Application of bioactive molecular networking to identify corneal-cytoprotective compounds from Dialium cochinchinense Pierre. leaves

Dry eye disease (DED) requires innovative therapeutic strategies targeting inflammation and oxidative stress. In this study, we demonstrate for the first time that Dialium cochinchinense leaf extracts exhibited significant anti-inflammatory activities by inhibiting the nuclear transcription factor-κB (NF-κB) signaling pathway in macrophages. Additionally, these extracts showed notable antioxidant and cytoprotective capabilities, effectively mitigating oxidative stress-induced damage in corneal epithelial cells. We employed an advanced bioactive molecular networking strategy to prioritize and isolate key bioactive compounds, providing distinct advantages over traditional phytochemical screening methods. This approach led to the discovery of a new compound, 6S,9R-2′-O-sinapoyl-roseoside, and 11 known phenolic compounds. Notably, 10 of these compounds exhibited substantial corneal-cytoprotective effects in vitro. Network pharmacology analysis revealed 65 key shared targets between these compounds and DED, linked to PI3K/AKT and MAPK pathways critical for inflammation and cell survival.
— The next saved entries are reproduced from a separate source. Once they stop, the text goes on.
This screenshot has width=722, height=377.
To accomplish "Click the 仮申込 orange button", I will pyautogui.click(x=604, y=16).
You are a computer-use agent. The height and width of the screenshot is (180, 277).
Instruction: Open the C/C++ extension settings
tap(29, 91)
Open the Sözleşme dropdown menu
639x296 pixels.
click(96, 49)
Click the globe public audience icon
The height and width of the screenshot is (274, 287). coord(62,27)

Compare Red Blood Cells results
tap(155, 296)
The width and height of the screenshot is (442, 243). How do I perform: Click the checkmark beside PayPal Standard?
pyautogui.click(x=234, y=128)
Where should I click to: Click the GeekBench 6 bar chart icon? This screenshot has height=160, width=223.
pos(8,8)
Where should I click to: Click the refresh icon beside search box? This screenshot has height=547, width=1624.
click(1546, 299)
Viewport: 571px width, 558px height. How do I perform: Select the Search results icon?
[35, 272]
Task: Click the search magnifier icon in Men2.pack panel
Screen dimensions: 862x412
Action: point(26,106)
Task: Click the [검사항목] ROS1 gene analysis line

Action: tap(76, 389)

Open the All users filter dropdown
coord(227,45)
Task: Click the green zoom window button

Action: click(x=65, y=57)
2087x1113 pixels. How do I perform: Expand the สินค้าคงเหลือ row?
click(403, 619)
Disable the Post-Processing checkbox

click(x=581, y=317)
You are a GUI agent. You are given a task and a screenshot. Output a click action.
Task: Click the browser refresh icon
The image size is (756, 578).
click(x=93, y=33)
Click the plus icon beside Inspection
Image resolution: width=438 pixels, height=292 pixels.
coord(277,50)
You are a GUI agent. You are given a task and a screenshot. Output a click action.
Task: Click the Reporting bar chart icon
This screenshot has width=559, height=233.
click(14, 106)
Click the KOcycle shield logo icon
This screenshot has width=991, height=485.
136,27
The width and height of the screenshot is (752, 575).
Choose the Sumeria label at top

Subsequent molecular docking and molecular dynamics simulations confirmed stable and high-affinity binding interactions between the identified lead compounds and key protein targets implicated in DED. These findings demonstrate D. cochinchinense leaf extract and its bioactive constituents are promising natural candidates for DED, providing a scientific basis for further translational research and potential drug development.